Strictly Tzictli – sticky chicle!
Mexico is the home of chewing gum, and we hope the following will give you plenty of interesting facts to get ‘stuck’ into…
1. Chewing gum assortment
First, the history bit. Chewing itself is as old as we are as a species, as instinctive as sucking for milk, and the chewing of gum is an older tradition than you’re probably thinking. The ancient Greeks chewed ‘mastiche’ gum from the resin of the Mastic tree (hence our word ‘masticate’) for the same reasons North American Indians quenched their thirst by chewing the sap from spruce trees and the ancient Maya chewed latex from the Sapodilla tree in Central America: for fresh breath and clean teeth!
2. Illustration by Mary Louise Alley-Crosby
It can’t be a coincidence that Sapodillas (tropical evergreens known locally as Chico Zapotes) have been found near most ancient Maya city sites – suggesting they were planted by Maya farmers to provide resin for chewing gum… and much more besides.
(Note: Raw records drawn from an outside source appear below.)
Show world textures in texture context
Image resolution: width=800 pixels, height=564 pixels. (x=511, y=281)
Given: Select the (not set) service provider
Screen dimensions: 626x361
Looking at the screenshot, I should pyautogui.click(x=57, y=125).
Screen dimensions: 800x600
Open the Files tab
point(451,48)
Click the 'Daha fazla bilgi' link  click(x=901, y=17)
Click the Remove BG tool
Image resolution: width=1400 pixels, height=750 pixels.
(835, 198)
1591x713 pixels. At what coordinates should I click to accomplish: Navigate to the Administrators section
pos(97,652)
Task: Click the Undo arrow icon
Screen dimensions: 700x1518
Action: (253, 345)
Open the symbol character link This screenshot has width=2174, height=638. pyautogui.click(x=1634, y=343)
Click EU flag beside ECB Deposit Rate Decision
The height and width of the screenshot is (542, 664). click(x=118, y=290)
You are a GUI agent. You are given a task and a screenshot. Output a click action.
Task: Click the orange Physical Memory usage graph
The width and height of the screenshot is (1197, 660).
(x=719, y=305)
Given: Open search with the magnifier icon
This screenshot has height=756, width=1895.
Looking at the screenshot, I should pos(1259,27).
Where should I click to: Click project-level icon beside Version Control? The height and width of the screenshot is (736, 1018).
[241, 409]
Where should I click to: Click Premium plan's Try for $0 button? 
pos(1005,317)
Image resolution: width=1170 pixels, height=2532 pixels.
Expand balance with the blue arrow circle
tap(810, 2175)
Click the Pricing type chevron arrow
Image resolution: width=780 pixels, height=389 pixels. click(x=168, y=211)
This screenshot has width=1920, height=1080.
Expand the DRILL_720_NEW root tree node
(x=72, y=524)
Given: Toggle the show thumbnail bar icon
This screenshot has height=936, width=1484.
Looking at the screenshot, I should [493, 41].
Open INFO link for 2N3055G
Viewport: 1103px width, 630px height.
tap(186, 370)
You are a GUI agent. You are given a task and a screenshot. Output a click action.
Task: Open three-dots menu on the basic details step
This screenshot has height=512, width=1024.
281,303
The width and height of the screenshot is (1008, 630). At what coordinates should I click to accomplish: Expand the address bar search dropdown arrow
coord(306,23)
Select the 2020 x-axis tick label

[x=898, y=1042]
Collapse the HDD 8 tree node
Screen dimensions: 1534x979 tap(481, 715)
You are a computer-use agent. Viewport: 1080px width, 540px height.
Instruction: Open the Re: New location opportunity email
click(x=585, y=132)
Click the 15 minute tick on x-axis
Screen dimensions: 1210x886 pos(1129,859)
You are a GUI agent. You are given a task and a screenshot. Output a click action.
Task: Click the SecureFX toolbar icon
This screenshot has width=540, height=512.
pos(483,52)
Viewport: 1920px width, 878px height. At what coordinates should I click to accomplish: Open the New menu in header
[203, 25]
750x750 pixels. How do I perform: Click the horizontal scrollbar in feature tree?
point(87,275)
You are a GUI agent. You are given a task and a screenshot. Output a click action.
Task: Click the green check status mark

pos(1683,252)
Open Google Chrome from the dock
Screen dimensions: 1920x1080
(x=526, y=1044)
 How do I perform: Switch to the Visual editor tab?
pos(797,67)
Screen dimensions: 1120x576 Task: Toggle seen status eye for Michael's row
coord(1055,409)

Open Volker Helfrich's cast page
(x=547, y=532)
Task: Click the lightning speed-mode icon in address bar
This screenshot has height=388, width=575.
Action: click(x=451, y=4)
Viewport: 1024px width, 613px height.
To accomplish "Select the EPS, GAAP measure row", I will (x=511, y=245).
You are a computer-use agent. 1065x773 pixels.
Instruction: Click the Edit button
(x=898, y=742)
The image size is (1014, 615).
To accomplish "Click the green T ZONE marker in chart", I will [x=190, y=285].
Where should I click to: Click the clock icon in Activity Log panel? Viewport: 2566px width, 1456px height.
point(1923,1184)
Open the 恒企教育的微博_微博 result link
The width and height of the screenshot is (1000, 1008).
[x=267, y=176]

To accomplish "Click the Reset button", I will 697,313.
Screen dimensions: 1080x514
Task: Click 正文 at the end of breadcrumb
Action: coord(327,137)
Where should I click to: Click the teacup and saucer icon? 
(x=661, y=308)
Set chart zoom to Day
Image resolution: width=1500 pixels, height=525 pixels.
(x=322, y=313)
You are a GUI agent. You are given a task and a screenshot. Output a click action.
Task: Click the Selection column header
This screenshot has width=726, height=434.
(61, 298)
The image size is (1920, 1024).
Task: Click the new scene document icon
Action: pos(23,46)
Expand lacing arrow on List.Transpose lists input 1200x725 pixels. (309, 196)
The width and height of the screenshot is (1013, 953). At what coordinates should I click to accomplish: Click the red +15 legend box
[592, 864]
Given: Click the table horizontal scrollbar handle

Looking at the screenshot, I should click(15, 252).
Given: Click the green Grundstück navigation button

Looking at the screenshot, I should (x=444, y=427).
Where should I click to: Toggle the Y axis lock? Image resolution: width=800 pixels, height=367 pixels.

3. Illustration by Mary Louise Alley-Crosby
Sapodilla resin may well have been used in the mortar sticking together the great carved stones of ancient Maya temples, to make shoes (dip your bare feet into the resin and it’ll thicken into the shape of your feet – perfect fit each time!) and to make incense.
4. Sapodilla fruit
What’s more, the wood itself is particularly fine (many Maya temple door lintels were made of Sapodilla) and the plum-sized fruits it gives were an important source of food for humans and animals.
5. Sapodilla leaves
Finally, its leaves were used to make teas to cure fevers and diarrhoea. Little wonder, then, that the Sapodilla was considered sacred by the ancient Maya.